Austrian librettist, theater director, archivist, court agent, and councillor

Joseph Ferdinand Sonnleithner (3 March 1766 – 26 December 1835) was an Austrian court agent, councillor, librettist, theater director, and archivist. He was the son of Christoph Sonnleithner, brother of Ignaz von Sonnleithner and uncle of Franz Grillparzer and Leopold von Sonnleithner. He was a personal friend of Ludwig van Beethoven, and he wrote numerous librettos, among them, Beethoven's stage opera Fidelio, Faniska by Luigi Cherubini and Agnes Sorel by Adalbert Gyrowetz.

==Life==
Sonnleithner began working for the Viennese court in 1787, first at Joseph II's private office and later in the chancellery. From 1796 he published the Wiener Theater-Almanach, and in 1802 he became partner in the Kunst und Industrie-Comptoir publishing house. For a short period from February to August 1804 he served as artistic director of the Theater an der Wien, and from 1804 to 1814 as secretary of court theaters in Vienna. He was also a leading figure in Viennese musical life in the first decades of the nineteenth century and consequently one of the founders of the Gesellschaft der Musikfreunde, serving as its first secretary starting in 1812.

Sonnleithner was one of the earliest collectors of folksongs and information on their composers in Austria, a project which, though never fulfilled, formed the basis of a new musical encyclopedia. He, his nephew Grillparzer and Franz Schubert were close friends.

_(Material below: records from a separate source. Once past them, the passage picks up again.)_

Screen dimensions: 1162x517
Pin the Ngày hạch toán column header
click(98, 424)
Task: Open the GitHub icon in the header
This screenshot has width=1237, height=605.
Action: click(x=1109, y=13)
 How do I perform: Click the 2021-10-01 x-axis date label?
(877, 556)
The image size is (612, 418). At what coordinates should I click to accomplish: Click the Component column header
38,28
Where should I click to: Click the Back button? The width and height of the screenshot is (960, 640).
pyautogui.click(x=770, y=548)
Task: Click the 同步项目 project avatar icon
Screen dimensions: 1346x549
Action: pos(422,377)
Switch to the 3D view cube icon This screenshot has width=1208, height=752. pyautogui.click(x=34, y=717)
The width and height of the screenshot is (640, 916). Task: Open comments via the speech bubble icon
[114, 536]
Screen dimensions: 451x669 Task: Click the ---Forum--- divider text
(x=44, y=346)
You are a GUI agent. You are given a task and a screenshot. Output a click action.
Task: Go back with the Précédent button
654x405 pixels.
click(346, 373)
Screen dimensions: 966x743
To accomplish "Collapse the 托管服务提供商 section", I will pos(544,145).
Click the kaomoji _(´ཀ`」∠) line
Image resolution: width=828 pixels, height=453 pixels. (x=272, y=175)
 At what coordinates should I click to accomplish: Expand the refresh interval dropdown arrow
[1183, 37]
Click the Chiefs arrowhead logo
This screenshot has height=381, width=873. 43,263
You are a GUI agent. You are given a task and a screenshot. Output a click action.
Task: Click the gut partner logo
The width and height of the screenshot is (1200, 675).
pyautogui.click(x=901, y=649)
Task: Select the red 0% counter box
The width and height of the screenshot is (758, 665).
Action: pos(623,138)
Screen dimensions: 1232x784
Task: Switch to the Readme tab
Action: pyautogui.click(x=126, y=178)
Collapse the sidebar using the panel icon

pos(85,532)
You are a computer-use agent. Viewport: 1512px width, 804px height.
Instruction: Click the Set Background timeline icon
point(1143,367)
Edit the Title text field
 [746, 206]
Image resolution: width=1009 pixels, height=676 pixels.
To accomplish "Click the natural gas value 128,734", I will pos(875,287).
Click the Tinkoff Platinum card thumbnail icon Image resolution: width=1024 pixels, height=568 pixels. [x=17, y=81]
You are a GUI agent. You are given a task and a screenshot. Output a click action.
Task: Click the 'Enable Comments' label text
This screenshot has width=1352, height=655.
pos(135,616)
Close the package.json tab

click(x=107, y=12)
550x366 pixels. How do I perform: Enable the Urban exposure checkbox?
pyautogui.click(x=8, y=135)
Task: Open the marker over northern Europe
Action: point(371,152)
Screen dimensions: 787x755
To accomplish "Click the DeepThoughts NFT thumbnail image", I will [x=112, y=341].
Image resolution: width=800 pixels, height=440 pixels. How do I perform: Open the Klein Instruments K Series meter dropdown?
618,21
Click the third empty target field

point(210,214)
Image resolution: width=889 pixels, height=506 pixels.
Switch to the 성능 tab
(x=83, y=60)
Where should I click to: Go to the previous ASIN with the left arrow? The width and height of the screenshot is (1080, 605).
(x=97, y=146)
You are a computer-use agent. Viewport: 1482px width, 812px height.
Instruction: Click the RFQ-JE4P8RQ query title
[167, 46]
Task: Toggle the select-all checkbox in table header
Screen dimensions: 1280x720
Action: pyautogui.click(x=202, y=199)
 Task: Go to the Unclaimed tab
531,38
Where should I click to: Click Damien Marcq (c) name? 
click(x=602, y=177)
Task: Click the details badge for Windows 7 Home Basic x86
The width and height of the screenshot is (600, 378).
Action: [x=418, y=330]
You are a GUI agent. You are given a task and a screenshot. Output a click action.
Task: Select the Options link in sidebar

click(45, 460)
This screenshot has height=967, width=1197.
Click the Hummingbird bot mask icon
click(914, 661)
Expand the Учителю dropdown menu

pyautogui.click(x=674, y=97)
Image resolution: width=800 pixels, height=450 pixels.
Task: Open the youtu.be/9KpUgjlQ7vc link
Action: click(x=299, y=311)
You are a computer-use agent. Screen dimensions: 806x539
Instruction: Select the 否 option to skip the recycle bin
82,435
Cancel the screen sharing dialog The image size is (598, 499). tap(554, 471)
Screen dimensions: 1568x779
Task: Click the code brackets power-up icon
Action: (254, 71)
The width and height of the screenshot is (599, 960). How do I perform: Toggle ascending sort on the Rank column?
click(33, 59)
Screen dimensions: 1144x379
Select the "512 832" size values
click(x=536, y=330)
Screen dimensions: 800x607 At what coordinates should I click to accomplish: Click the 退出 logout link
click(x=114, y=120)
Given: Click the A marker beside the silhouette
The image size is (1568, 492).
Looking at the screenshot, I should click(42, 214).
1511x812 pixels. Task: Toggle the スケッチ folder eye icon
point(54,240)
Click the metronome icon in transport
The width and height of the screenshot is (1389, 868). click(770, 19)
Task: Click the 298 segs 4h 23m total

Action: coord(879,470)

For his treasured collection of oil paintings from the Baroque period on, which is now kept in the Gesellschaft der Musikfreunde, he also commissioned a special portrait of Schubert from the artist Anton Depauly.

==Sources==
- Anna Schirlbauer: "Joseph Sonnleithners Sammlung in der Portraitgalerie der Gesellschaft der Musikfreunde in Wien. Neue Erkenntnisse über ihren Begründer, ihre Bilder und Maler. Mit Abschnitten über die Maler Mähler, Kupelwieser und Depauly und Details über die Entstehung der Sammlung." In: Wiener Geschichtsblätter 62 (2007), H. 1, S. 29–64.